Extract the text of every entry below exactly; leave images out.

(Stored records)
--- --- ---
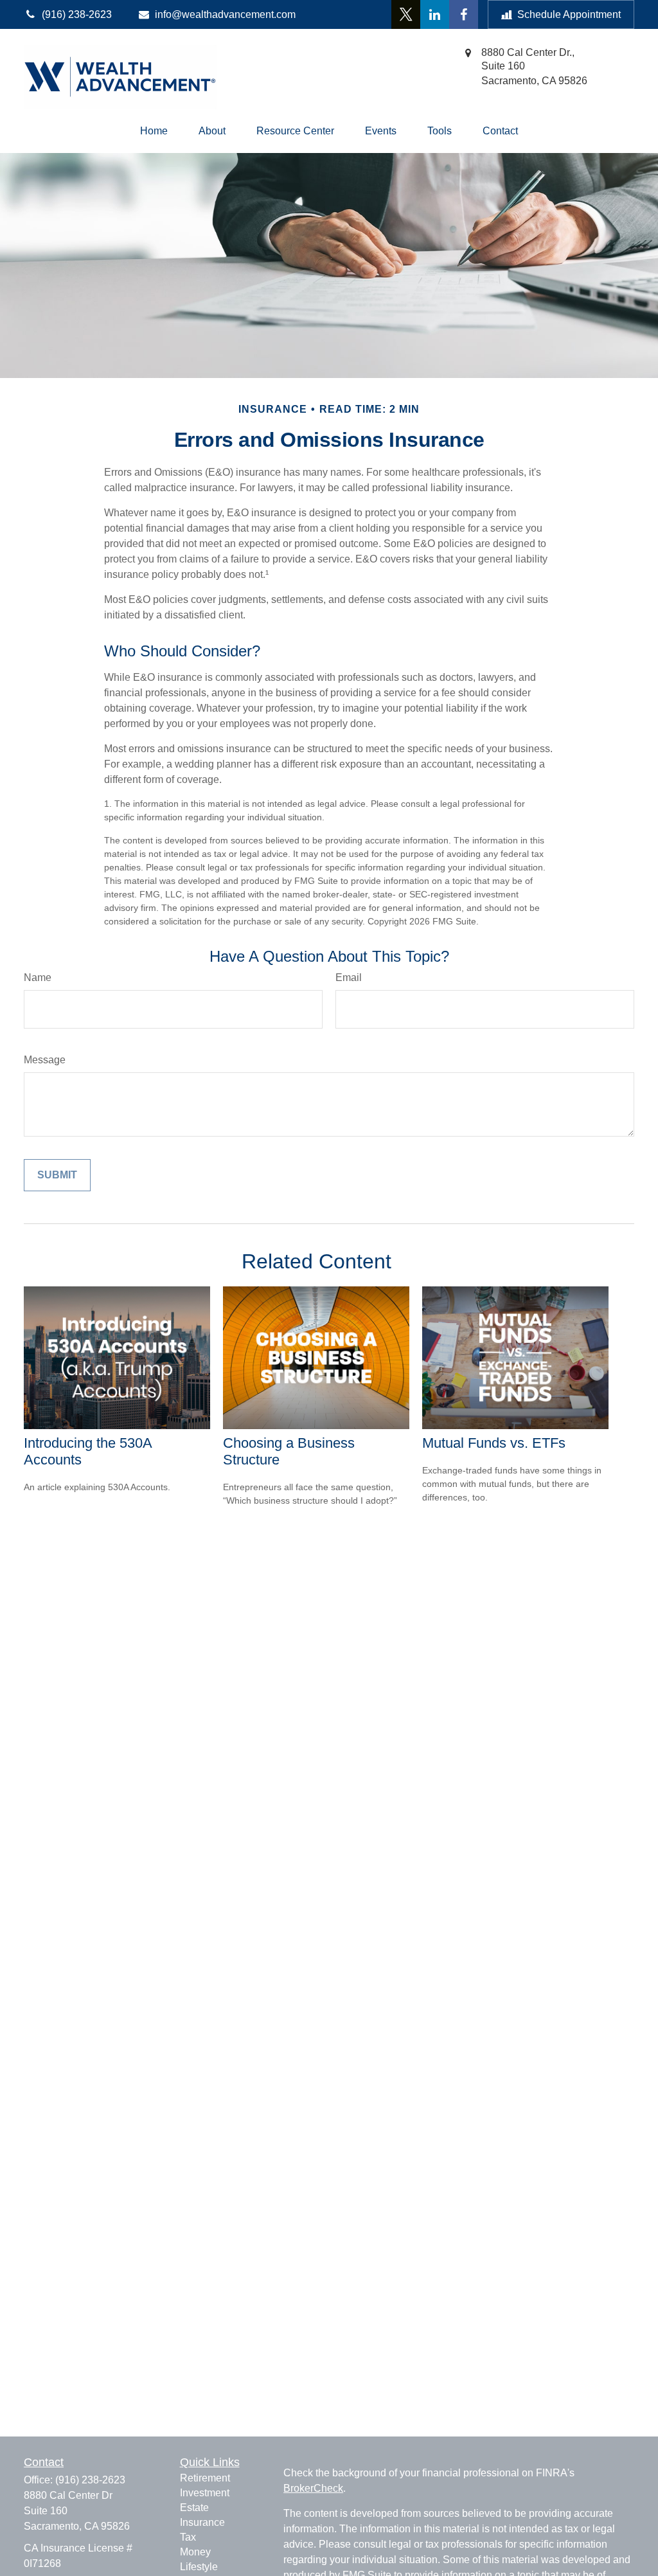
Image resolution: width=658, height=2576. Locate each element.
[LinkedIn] (434, 14)
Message (45, 1059)
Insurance (202, 2522)
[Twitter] (405, 14)
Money (195, 2551)
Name (37, 977)
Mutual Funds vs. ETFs (493, 1443)
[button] (154, 131)
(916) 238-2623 (90, 2479)
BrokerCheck (313, 2488)
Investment (204, 2492)
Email (348, 977)
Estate (194, 2507)
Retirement (205, 2477)
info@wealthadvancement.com (225, 14)
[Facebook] (463, 14)
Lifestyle (199, 2566)
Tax (188, 2537)
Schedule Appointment (569, 14)
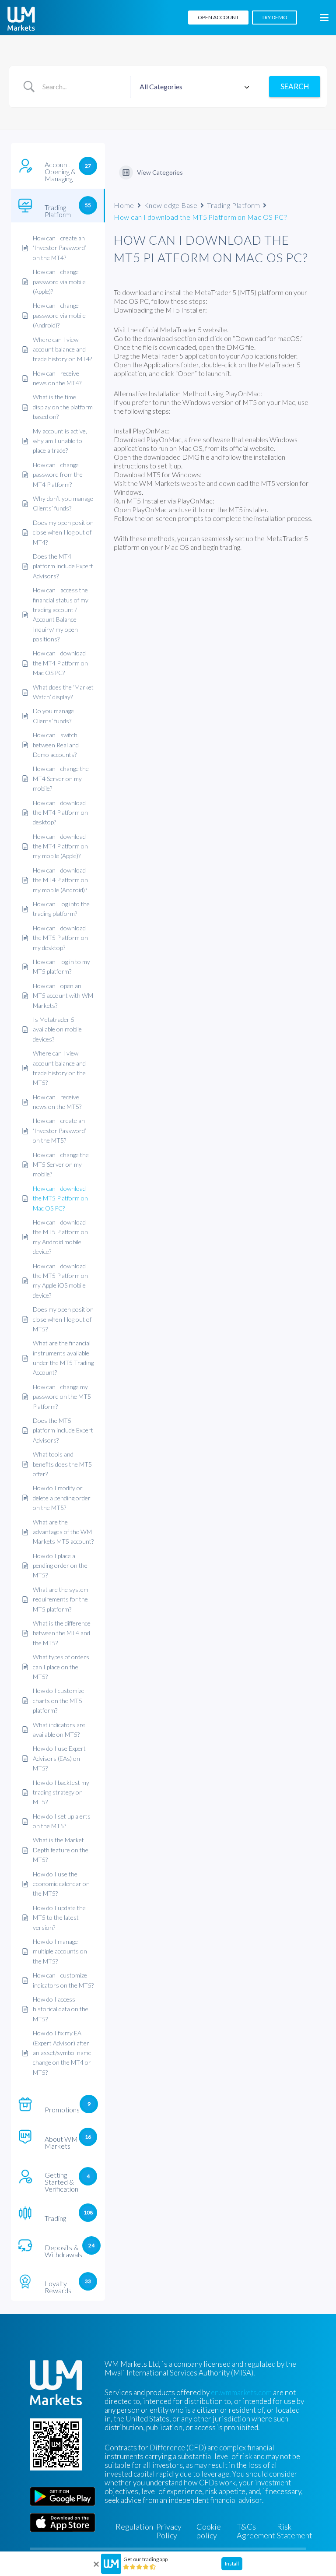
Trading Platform (233, 205)
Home (124, 205)
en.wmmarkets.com (241, 2392)
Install (232, 2563)
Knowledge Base (171, 205)
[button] (324, 17)
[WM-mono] (21, 19)
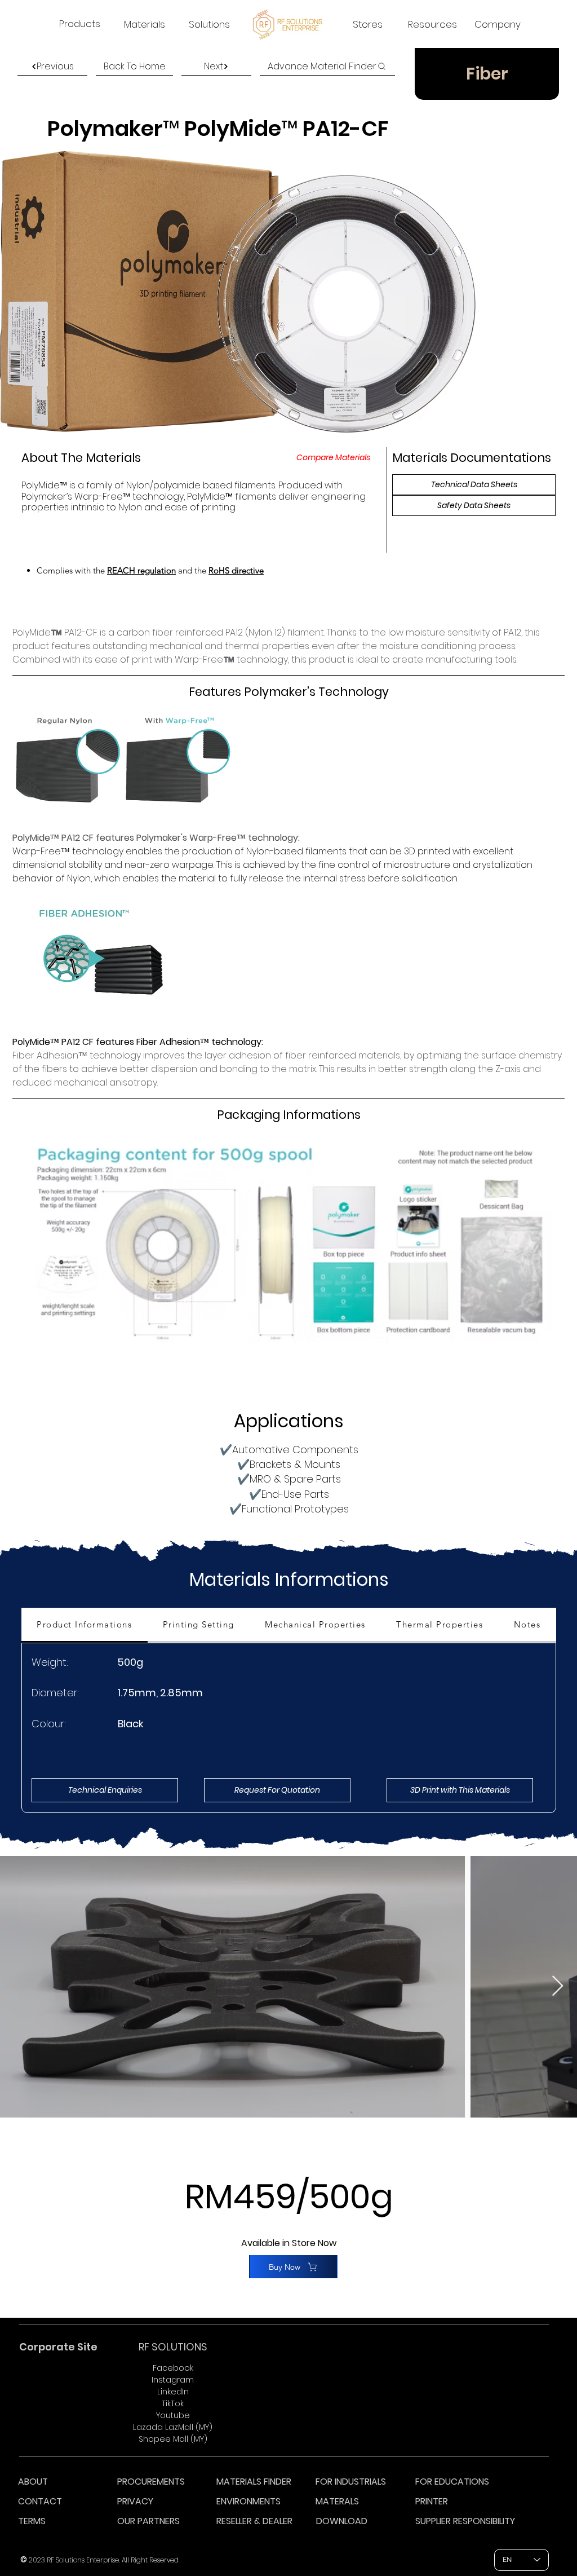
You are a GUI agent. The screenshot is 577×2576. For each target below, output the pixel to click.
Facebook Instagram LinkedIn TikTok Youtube (173, 2391)
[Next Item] (557, 1986)
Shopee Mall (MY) (173, 2439)
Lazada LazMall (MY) (172, 2427)
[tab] (84, 1625)
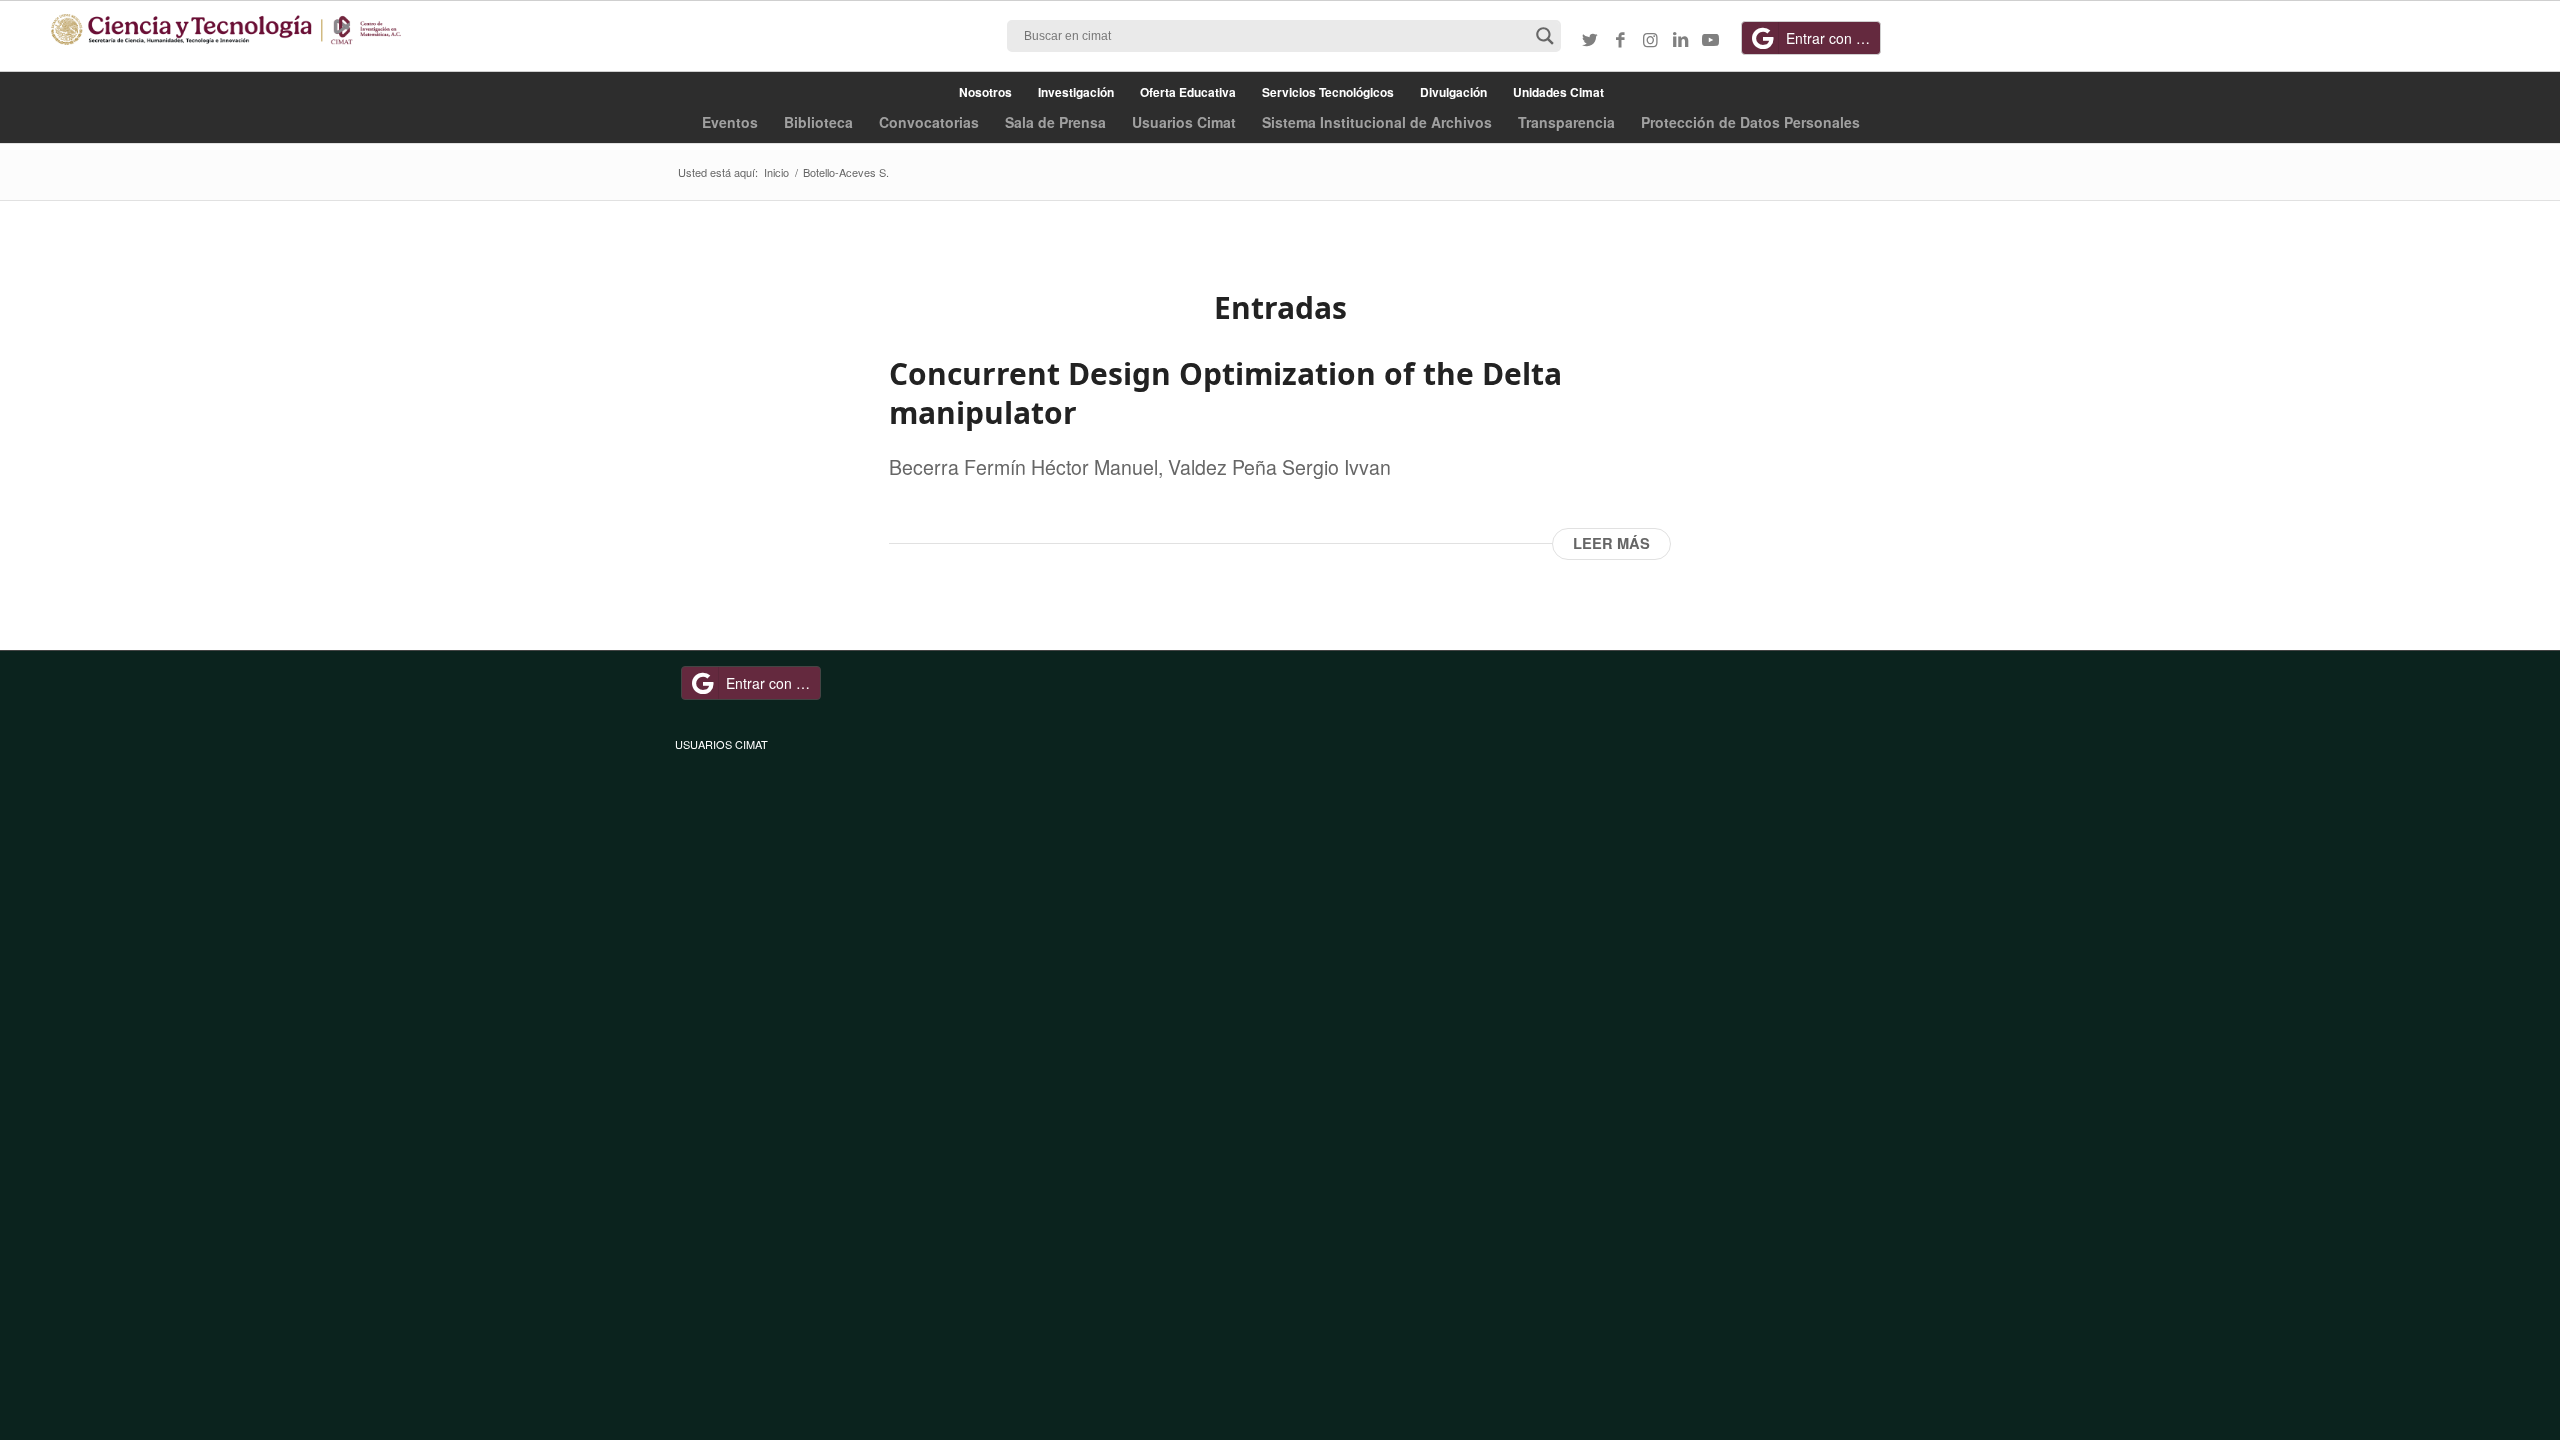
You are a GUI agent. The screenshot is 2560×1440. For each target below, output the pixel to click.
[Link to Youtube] (1710, 39)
--- --- ---
▶ Completed task
Image resolution: width=658, height=2576. Locate each element.
[LinkedIn] (434, 14)
Message (45, 1059)
Insurance (202, 2522)
[Twitter] (405, 14)
Money (195, 2551)
Name (37, 977)
Mutual Funds vs. ETFs (493, 1443)
[button] (154, 131)
(916) 238-2623 (90, 2479)
BrokerCheck (313, 2488)
Investment (204, 2492)
Email (348, 977)
Estate (194, 2507)
Retirement (205, 2477)
info@wealthadvancement.com (225, 14)
[Facebook] (463, 14)
Lifestyle (199, 2566)
Tax (188, 2537)
Schedule Appointment (569, 14)
Trading Platform (233, 205)
Home (124, 205)
en.wmmarkets.com (241, 2392)
Install (232, 2563)
Knowledge Base (171, 205)
[button] (324, 17)
[WM-mono] (21, 19)
You are a GUI agent. The screenshot is 577×2576. For each target below, output the pixel to click.
Facebook Instagram LinkedIn TikTok Youtube (173, 2391)
[Next Item] (557, 1986)
Shopee Mall (MY) (173, 2439)
Lazada LazMall (MY) (172, 2427)
[tab] (84, 1625)
You are a GUI agent. The screenshot is 2560×1440. For each target below, output the pixel to click.
[Link to Youtube] (1710, 39)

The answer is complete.